Not that he’d have been easy to move. He might have been severely disgruntled, but not to the point of considering spending money on himself, not this second son of one of those Jewish families in which all hopes had been pinned on, and every spare cent invested in, the firstborn son. When I spent a day taking him around to other care facilities in the area, all of them brighter and fresher-smelling, he rejected them on the basis of their being more expensive.

That my parents spent so little on their own comfort almost certainly had to do in large part with their wanting to leave me and my sister as much as they could. What they left, given the frugality they taught me, might have lasted the rest of my life if not for the fucking recession. How deeply infuriating to think of all my parents’ (and tens of millions of other parents’) years of self-denial coming to nothing because of the greed and megalomania of the million-dollar-bonus boys on Wall Street.

My dad had hoped as a very young man to be a medical illustrator, but it didn’t work out for him. Once having allowed my mother to talk him into relocating to LA (from Washington, DC), he sold toys in Westwood Village and equestrian supplies in Santa Monica before getting a drafting job at Hughes Aircraft, where he spent the next 35 years; in the world my dad lived in, a job was a lifetime thing, as too was a marriage, however loveless. Not counting my mother's ever-more-naked loathing, he hardest thing I ever saw him have to go through was an extended period of unemployment in the early 70s when Hughes’s aerospace division tightened its belt and laid him off. I think he felt invalidated, confused and adrift. A part of me is glad he didn’t live to see how intimately his own son would come to know those feelings in his own life.

My dad’s greatest pleasures were in drawing caricatures and in flirting with women. At one point, he hooked up with an agent of some sort who’d get him caricature bookings at different events, fairs and corporate wingdings and so on. I think it was very aggressive flirting that caused this agent to stop representing him. It must have broken my dad’s heart.

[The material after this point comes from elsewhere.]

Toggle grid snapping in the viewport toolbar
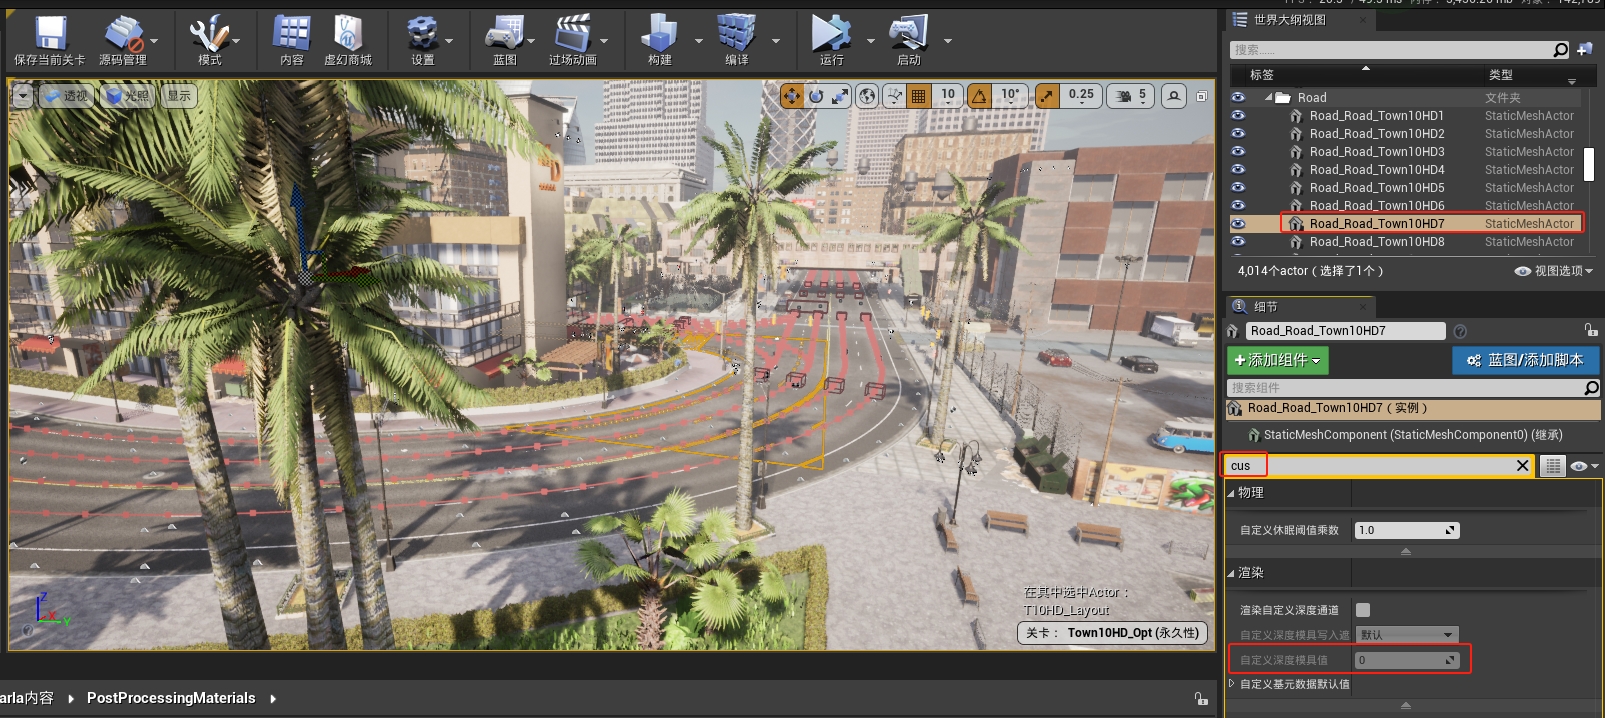This screenshot has width=1605, height=718. [x=918, y=96]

There was bacon in my household when I was a child, but never pork per se, eating which had famously sickened my dad at one point in his early twenties. But when I invited him to lunch one day in my 28th summer, he scanned the daily specials, ascertained that a pork dish was the cheapest thing on offer, and ordered it. He’d have given me his last dollar, but couldn’t bear the thought of my spending a dime more on his meal than I had to.

On approximately a million occasions, I’d go outside — my mother forbade him to smoke inside — to ensure my dad was still breathing after my mother had sliced him up with her tongue. He would blithely remind me that all married couples argue; I felt as though living in a Lewis Carroll novel. After my dad's death, my mother told me all she’d ever wanted was to see if just once she could make him stand up for himself. For my dad, though, any attention was as pleasurable as any other. He might actually have been more comfortable with my mother’s avid contempt; when I got old enough to be able to embrace him at the end of visits and tell him I loved him, he was mostly embarrassed.

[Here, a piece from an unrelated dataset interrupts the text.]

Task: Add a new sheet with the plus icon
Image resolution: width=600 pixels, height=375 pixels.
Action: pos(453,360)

I failed during their lifetimes to even begin to appreciate how much my parents loved me. I post this in honor of the 93rd anniversary of my dad’s birth — and a couple of days after the eighth anniversary of the last time my daughter deigned to speak to me. What goes around really does come around.

1 comment:

  1. The Mendelsohn Saga is a compelling one, and I am grateful to read your reminiscences because I have my own well of painful memories. It’s all so complicated. However outwardly embarrassed he might have behaved, I like to imagine that your father was made happy by your expressions of love at the end of his life. Wouldn’t he also have been proud of your writing this entry and the others about him that preceded it? You have certainly honored his memory with your writing.

    “invalidated, confused and adrift” You, too? Little did I know that 60 would find me betrayed and out of my own art business, working harder than ever for less than ever in a giant corporation (how I have grown to despise corporate America), and trying to figure out who I really am and what I want to do with the rest of my life. And, I’m one of the lucky ones: I have a job with health benefits!